DOE Says: Wind Turbines: The Bigger, the Better
The DOE discusses the development of modern wind turbines.
According to the U.S. Department of Energy, since the early 2000s, wind turbines have grown in size—in both height and blade lengths—and generate more energy. What’s driving this growth? Let’s take a closer look.
Hub Height
A wind turbine’s hub height is the distance from the ground to the middle of the turbine’s rotor. The hub height for utility-scale land-based wind turbines has increased 83% since 1998–1999, to about 103.4 meters (~339 feet) in 2023. That’s taller than the Statue of Liberty! The average hub height for offshore wind turbines in the United States is projected to grow even taller—from 100 meters (330 feet) in 2016 to about 150 meters (500 feet), or about the height of the Washington Monument, in 2035.
Turbine towers are becoming taller to capture more energy, since winds generally increase as altitudes increase. The change in wind speed with altitude is called wind shear. At higher heights above the ground, wind can flow more freely, with less friction from obstacles on the earth’s surface such as trees and other vegetation, buildings, and mountains. Most wind turbine towers taller than 100 meters tend to be concentrated in the Midwest and Northeast, two regions with higher-than-average wind shear.
Rotor Diameter
A turbine’s rotor diameter, or the width of the circle swept by the rotating blades (the dotted circles in the second illustration), has also grown over the years. Back in 2013, no turbines in the United States employed rotors that were 115 meters (380 feet) in diameter or larger, while in 2023 98% of newly installed turbines featured such rotors. In 2023, the average rotor diameter of newly-installed wind turbines was over 133.8 meters (~438 feet)—longer than a football field, or about as tall as the Great Pyramid of Giza.

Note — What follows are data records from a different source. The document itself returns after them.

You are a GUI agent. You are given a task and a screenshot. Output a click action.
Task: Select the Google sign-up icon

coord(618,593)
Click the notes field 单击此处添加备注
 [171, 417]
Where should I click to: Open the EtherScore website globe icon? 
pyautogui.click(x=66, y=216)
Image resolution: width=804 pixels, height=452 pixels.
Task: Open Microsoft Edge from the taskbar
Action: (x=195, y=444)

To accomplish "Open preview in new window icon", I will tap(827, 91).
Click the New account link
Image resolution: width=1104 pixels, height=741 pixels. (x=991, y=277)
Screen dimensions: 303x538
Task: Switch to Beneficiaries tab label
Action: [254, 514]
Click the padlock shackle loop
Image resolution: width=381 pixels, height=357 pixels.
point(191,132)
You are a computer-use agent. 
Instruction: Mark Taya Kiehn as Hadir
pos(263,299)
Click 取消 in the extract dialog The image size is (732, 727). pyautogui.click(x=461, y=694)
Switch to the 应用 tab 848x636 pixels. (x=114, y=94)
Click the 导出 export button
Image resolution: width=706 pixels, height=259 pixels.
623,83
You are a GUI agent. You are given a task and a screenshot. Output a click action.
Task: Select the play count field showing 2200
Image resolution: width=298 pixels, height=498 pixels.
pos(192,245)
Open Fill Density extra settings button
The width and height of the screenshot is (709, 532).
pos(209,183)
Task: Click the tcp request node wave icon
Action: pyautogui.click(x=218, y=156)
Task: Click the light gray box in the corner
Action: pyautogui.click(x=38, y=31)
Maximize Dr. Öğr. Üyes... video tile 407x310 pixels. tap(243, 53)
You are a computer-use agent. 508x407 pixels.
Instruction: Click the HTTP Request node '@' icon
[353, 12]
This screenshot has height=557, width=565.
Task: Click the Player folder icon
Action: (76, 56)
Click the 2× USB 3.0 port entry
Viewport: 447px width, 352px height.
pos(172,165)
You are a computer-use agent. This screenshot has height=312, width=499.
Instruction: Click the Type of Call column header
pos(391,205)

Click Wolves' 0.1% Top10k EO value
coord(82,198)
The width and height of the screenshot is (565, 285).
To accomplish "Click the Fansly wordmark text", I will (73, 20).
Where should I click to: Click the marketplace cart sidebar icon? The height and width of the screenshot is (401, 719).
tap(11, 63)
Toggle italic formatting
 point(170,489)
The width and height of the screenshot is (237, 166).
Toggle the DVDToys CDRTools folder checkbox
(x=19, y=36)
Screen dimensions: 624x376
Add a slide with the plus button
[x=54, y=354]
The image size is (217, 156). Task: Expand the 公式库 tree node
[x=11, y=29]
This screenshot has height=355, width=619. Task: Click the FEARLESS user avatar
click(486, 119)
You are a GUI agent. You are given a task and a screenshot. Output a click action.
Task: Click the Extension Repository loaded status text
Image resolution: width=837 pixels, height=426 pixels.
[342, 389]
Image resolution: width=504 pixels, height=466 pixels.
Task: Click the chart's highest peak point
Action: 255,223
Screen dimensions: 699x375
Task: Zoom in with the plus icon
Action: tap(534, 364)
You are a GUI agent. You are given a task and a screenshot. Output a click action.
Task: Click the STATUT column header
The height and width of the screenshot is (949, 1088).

Larger rotor diameters allow wind turbines to sweep more area, capture more wind, and produce more electricity. A turbine with longer blades will be able to capture more of the available wind than shorter blades—even in areas with relatively less wind. Being able to harvest more wind at lower wind speeds can increase the number of areas available for wind development nationwide. Due to this trend, rotor swept areas have grown around 670% since 1998–1999.
Nameplate Capacity
In addition to getting taller and bigger, wind turbines have also increased in maximum power rating, or capacity, since the early 2000s. The average capacity of newly installed U.S. wind turbines in 2023 was 3.4 megawatts (MW), up 5% since 2022 and 375% since 1998–1999. In 2023, there was an increase in the proportion of turbines installed in the size category of 3.5 MW or larger. Higher capacity turbines mean that fewer turbines are needed to generate the same amount of energy across a wind plant—ultimately leading to lower costs.